De acordo com o Simepe, os médicos decidiram retornar ao trabalho na próxima segunda-feira (5). Mas, para isso ser consolidado, as duas partes vão assinar um Termo de Ajustamento de Conduta (TAC) no Ministério Público de Olinda (MPPE) também na segunda.

Eixos principais: O consenso foi construído em torno de dois eixos principais: a questão estrutural e financeira. Com relação à primeira, a prefeitura se comprometeu a executar mensalmente a reforma de duas unidades do PSF, além de promover concurso público até o segundo semestre do ano que vem.

No plano financeiro, o reajuste será dado por partes. De imediato, o salário base dos médicos passará de R$ 882 para R$ 1.100, retroativo a maio. Em setembro, o vencimento passará para R$ 1.382 e até dezembro todos os concursados deverão ser incluídos no Plano de Cargos, Carreiras e Vencimentos (PCCV).

PCCV em 15 faixas: O diretor do Simepe, Tadeu Calheiros disse que a proposta apresentada pela municipalidade foi bastante satisfatória e explicou: "Ficamos satisfeitos com o PCCV que nos foi apresentado. É um plano dividido em 15 faixas, onde a cada dois anos o profissional é elevado à categoria seguinte e recebe um reajuste de 6% em cima de seus vencimentos. Outro ganho importante para a categoria foi a manutenção de todas as gratificações existentes", Em maio do ano que vem, o salário base será novamente reajustado, chegando aos R$ 1.700.

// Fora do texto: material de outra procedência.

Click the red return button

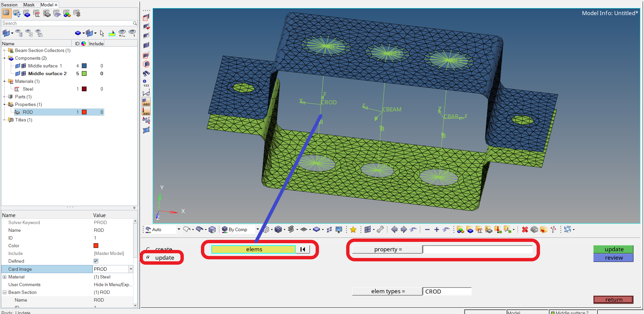(613, 300)
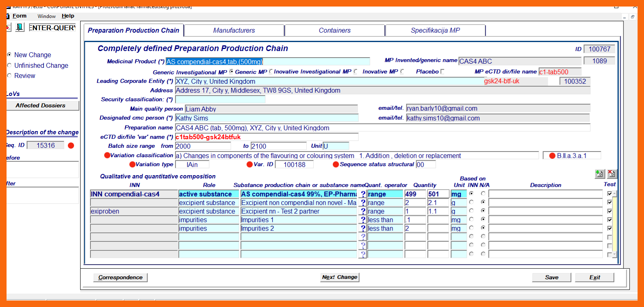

Além disso, o escalonamento do salário terá uma nova etapa entre maio de 2011 e maio de 2012. As negociações sobre datas e valores, contudo, só serão definidas em janeiro de 2011, mas a garantia desta proposta é um dos itens do TAC que será firmado no MPPE.

Outra questão resolvida entre o Simepe e a Prefeitura diz respeito às demissões. Durante o movimento de paralisação por tempo indeterminado, nos últimos dois meses, cerca de 30 médicos entregaram cartas ao sindicato, oficializando seus pedidos de exonerações. Os documentos, no entanto, não foram entregues à Secretaria de Saúde de Olinda. "A maioria dos profissionais já manifestou o interesse de retornar o trabalho após o acordo", assegurou Tadeu Calheiros. Vale lembrar que o quadro de médicos do município é composto por aproximadamente 280 profissionais (concursados e contratados).